# Task requirements
**1)** Decide whether each statement below agrees with the passage about Dan Sarewitz's "Saving Science" essay. For each, answer yes or no and quote the deciding words.
(a) Sarewitz holds a professorship at Arizona State University.
(b) Vannevar Bush made his claim about the free play of free intellects in 1955.
(c) Sarewitz argues that technology leads science astray.
**2)** Pick up the passage about Dan Sarewitz's "Saving Science" essay where it stops, and carry it on.

I wrote this piece a few months ago at the invitation of The New Atlantis. It was supposed to be one of a collection of responses to a polemical essay that they published last year on the parlous state of modern science by Dan Sarewitz. But the publication was delayed so, I have decided to go ahead and publish now.
Update (30 Nov 2017): My response has now been published, alongside those of several other other correspondents and a reply from Sarewitz. These help to amplify and clarify some of the key points of the debate and make for very interesting reading, even if we have all yet to reach an agreed conclusion.
In an essay published in The New Atlantis last year under the provocative title ‘Saving Science‘, Dan Sarewitz pulled no punches. He took exception to the post-war settlement based on Vannevar Bush’s 1945 claim that “Scientific progress on a broad front results from the free play of free intellects, […] in the manner dictated by their curiosity for the exploration of the unknown.” To Sarewitz, who is Professor of Science and Society at Arizona State University, the “great lie” of the power of curiosity-led inquiry has corrupted the scientific enterprise by separating it from the technological problems that have been responsible since the Industrial Revolution for guiding science “in its most productive directions and providing continual tests of its validity, progress, and value.” “Technology keeps science honest,” is Sarewitz’s claim. Without it, science has run too great a risk of being “infected with bias,” and now finds itself in a state of “chaos” where “the boundary between objective truth and subjective belief appears, gradually and terrifyingly, to be dissolving.”

# Exercise data
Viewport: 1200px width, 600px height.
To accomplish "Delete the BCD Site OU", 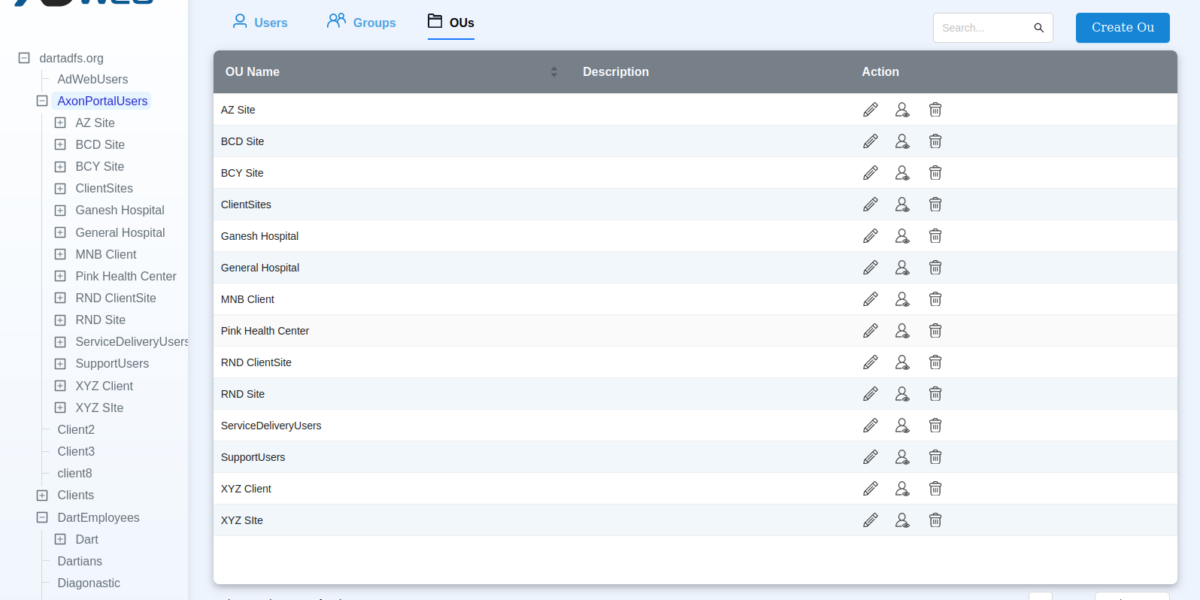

# Responses in order
**1)**
(a) Yes: "who is Professor of Science and Society at Arizona State University"
(b) No: "Vannevar Bush’s 1945 claim"
(c) No: "“Technology keeps science honest,” is Sarewitz’s claim."

**2)**
Those are bruising words. Sarewitz has some important points to make about the interaction of science with the outside world (a theme he returned to in a more recent Guardian article), but the fevered rhetoric of ‘Saving Science seemed to me to dull his analytical edge.
Sarewitz is right to draw attention to the complex interplay between science and technology; and to the energising effects on science of the demands of governments, industry, and commerce to make solve problems. These interactions are under-appreciated in some scientific quarters. He raises valid questions about the publish-or-perish culture within academic research that yields too work that is uncited work or of questionable reliability. And his criticism of the tendency in biomedical research sometimes to fixate on animal models at the expense of progress in clinical research hits some valid targets.
In the end, however, Sarewitz overplays his hand. Technology has certainly been a powerful driving force in scientific productivity. Yes, it can keep science honest because there is no better test than a product, a process or a medical treatment that just works. But in Sarewitz’s telling, curiosity-driven research has produced just two fundamental advances of transformational power in the last century: quantum mechanics and genomics. To do so, he has to overlook a plethora of blues skies breakthroughs, such as the theory of evolution, antibiotics, plate tectonics, nuclear fission and fusion, the X-ray methods that cracked the structures of DNA and proteins, and monoclonal antibodies, that have been profoundly influential culturally and economically. At the same time, he underplays the stringency of the reality check that experiment and observation place on the free play of free intellects. It seems to me that both roads make for interesting journeys, even if can often be difficult to decide which is truly the more rewarding.
Sarewitz has every right to question how far scientists should be permitted to roam free from the demands of the societies that fund them But I can’t accept his prognosis science must be directed because, apart from a couple of particular examples that both involve management by the military, he doesn’t say how.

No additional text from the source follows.